Besides being vocal and instructional advocates from afar, Louisiana Delta Adventures (http://www.louisianadeltaadventures.com/) is also heavily involved in hands-on training and activities. In July alone, the organization is offering free kayak classes (two classes per day on July 15th and 22nd) for any person aged seven and up. With all necessary equipment offered, participants need only bring themselves. With limited class sizes, ten people for each class, signing up quickly is important. The first day of classes (times of 10 a.m.—12 p.m. and 1 p.m.—3p.m.) will take place at Lake Bruin State Park while the second day of classes (same times as above) will occur at Black Bayou Lake National Wildlife Refuge. Directions for getting to the locations can be found on the Louisiana Delta Adventures website. Training and teaching courses such as these not only prompt people to wish to get out and paddle, they are needed for the most important component of any activity: safety.

One of the more impressive teaching initiatives is called “Becoming an Outdoors-Woman.” Begun in 1991 and introduced to Louisiana in 1994, the Louisiana Department of Wildlife and Fisheries sponsors the program designed to teach women about backyard wildlife habitats and birdwatching, the basics of camping and handgun operations and skill training, such as bow fishing and even falconry. Stephanie Antley-Herrmann is involved with this group, and one of her courses is kayak training. In the course, women are taught how to paddle efficiently, safety instructions and basic physical requirements from how to stroke to how to sit. The LW&F website (http://www.wlf.louisiana.gov/becoming-outdoors-woman) provides the necessary information for those interested in attending.

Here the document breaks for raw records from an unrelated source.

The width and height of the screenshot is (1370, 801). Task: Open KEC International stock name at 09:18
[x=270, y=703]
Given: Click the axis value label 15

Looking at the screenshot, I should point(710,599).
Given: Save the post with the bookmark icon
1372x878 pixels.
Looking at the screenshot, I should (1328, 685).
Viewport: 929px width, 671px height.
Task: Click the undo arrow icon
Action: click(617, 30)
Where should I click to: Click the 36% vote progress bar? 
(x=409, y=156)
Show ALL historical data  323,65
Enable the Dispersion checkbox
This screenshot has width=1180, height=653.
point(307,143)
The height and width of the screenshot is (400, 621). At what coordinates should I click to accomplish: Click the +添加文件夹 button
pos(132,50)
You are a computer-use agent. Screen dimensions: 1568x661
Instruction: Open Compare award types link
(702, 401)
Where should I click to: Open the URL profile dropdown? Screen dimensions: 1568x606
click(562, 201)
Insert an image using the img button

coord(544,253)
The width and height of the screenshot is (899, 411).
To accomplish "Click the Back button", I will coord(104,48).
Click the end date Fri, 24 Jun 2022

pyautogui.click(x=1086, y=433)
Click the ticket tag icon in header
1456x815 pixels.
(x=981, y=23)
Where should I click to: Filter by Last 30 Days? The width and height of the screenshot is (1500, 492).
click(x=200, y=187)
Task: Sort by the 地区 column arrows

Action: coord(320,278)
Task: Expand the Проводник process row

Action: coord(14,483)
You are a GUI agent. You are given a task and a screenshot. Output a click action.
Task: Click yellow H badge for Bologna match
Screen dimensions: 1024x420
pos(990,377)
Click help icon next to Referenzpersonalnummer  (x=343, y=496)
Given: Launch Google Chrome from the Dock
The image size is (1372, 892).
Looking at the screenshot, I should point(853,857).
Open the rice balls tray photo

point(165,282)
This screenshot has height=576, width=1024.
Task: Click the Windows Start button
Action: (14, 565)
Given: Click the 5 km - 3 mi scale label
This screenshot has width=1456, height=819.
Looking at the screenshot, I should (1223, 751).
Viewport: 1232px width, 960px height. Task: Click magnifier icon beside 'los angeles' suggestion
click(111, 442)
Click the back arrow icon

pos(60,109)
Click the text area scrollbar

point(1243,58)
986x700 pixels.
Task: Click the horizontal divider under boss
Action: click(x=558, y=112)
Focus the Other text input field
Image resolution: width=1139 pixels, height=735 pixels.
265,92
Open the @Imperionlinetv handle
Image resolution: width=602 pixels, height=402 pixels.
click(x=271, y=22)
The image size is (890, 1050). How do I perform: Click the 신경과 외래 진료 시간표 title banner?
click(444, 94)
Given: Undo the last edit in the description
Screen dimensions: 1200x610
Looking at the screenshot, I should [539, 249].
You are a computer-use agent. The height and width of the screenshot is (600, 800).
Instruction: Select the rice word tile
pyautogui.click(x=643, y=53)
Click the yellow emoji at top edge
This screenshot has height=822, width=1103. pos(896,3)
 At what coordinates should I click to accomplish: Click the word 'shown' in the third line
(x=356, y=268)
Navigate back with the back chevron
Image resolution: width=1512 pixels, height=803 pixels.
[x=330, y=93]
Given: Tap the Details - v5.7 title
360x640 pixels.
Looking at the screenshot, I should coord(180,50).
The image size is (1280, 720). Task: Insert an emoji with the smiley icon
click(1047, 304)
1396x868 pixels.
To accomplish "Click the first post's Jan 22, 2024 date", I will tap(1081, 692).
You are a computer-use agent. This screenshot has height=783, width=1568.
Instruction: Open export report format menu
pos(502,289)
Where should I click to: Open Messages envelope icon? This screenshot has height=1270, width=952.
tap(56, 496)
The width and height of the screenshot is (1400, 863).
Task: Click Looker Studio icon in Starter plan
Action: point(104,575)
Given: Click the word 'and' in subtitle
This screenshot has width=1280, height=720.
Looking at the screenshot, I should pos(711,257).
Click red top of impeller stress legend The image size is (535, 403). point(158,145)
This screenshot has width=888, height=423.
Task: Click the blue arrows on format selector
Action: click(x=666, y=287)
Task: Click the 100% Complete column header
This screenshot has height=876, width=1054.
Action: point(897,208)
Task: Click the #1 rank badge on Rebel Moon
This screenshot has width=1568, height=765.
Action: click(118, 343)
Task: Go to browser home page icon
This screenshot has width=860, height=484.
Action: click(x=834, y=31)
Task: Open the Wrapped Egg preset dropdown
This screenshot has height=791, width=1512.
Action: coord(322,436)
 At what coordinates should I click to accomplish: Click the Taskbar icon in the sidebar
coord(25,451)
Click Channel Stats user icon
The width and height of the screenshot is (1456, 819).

Kayaking clubs are also popping up around the region. Antley-Herrmann is directly involved with the D’Arbonne Kayak Club, Paddling Union Parish and Paddling Morehouse Parish, among others. Each group has a Facebook page, so contacting the organizations through those sites is a great first step to being involved. From race planning to monthly social excursions, the groups provide anyone wanting to learn from authorities and enjoy the company of fellow paddlers the opportunity to do so. The pages also offer event information and relevant contacts and links to other groups. Another great aspect of the sites is the photo pages; glancing through the pictures of local water channels should be enticing for anyone with the slightest notion to paddle. Along with the clubs, H2GO, a locally owned and run company, sells various products, including stand-up paddleboards, and they will demonstrate how to use the crafts. People can simply contact the store through their website (https://www.h2gopaddle.com/about) and let them know they are interested.

The rustic beauty of Louisiana lends itself to open-air activities. Whether running, hunting, biking, swimming, fishing or paddling, the state undeniably possesses the ideal countryside and waterscapes for optimal enjoyment. While numerous pursuits have been undertaken by thousands of residents for many years, the growth of paddling has been a welcome addition. The thrill of soaring along the water surface, slicing into the breeze, observing the natural wonders that abound and, perhaps most worthwhile, appreciating the company of like-minded adventurers are all benefits delivered when paddling one of the countless waterways located in the region. With quality and caring instructors like Stephanie Antley-Herrmann ready and willing to help both beginners and skilled paddlers and with summer in full swing, the opportunity to join in the water fun is now.